If that was a scientific article, it would have become a highly-cited paper. After impact factor, universities worldwide are now obsessed about citations. This is a fairer way to evaluate scientific works. After all, impact factor was designed to measure the performance of journals but not individual papers (see http://vwswong.blogspot.com/2011/01/impact.html for details). Individual papers are better judged by how often they get cited by others and whether they stimulate further works in related fields.

Nevertheless, my example illustrates that this system is imperfect. True, landmark studies and major breakthroughs are highly cited. But so are controversial and flawed works. Others cannot help refuting a shaky article.

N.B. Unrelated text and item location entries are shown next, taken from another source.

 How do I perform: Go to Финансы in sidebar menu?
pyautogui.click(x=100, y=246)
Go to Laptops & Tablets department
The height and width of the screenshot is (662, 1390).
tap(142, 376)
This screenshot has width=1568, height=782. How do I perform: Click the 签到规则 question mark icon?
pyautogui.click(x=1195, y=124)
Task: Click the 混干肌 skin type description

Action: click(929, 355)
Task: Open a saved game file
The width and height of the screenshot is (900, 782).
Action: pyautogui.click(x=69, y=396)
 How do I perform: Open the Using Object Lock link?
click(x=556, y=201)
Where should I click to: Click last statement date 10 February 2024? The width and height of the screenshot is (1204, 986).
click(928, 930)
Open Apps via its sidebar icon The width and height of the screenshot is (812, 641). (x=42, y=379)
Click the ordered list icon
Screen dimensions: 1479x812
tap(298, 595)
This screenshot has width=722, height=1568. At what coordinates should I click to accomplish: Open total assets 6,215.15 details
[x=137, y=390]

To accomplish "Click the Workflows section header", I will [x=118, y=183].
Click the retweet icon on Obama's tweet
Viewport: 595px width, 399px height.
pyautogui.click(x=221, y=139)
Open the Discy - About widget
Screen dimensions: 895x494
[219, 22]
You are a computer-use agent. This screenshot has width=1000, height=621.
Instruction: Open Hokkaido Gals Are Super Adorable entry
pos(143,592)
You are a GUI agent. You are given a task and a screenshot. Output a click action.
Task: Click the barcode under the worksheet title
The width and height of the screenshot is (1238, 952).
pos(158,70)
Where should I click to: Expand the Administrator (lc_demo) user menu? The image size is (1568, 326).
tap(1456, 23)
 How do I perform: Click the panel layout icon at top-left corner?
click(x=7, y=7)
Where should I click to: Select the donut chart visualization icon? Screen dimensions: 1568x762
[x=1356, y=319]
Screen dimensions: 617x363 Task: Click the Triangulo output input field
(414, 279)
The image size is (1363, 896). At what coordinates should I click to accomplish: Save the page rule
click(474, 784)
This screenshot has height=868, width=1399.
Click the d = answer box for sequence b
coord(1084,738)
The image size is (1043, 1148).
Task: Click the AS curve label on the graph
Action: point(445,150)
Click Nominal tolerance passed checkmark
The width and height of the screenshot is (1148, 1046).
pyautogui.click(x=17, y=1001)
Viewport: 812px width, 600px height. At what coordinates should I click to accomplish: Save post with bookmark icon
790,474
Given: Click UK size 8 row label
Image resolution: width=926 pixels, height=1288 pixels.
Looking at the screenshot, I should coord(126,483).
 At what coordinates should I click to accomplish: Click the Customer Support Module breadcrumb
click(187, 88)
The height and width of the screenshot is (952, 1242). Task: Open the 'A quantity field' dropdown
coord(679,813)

At the same time, however, they are forced to cite the original work.

P.S. Yes, I do look at my blog statistics because it is so interesting. At one time, I could not understand why so many Russians were reading my scribbles. LL enlightened me. That happened because similar blogs were blocked by the Chinese government. The ‘Russians’ were actually friends from mainland China (I forgot the technical term describing this phenomenon). Anyhow, I cannot be more grateful.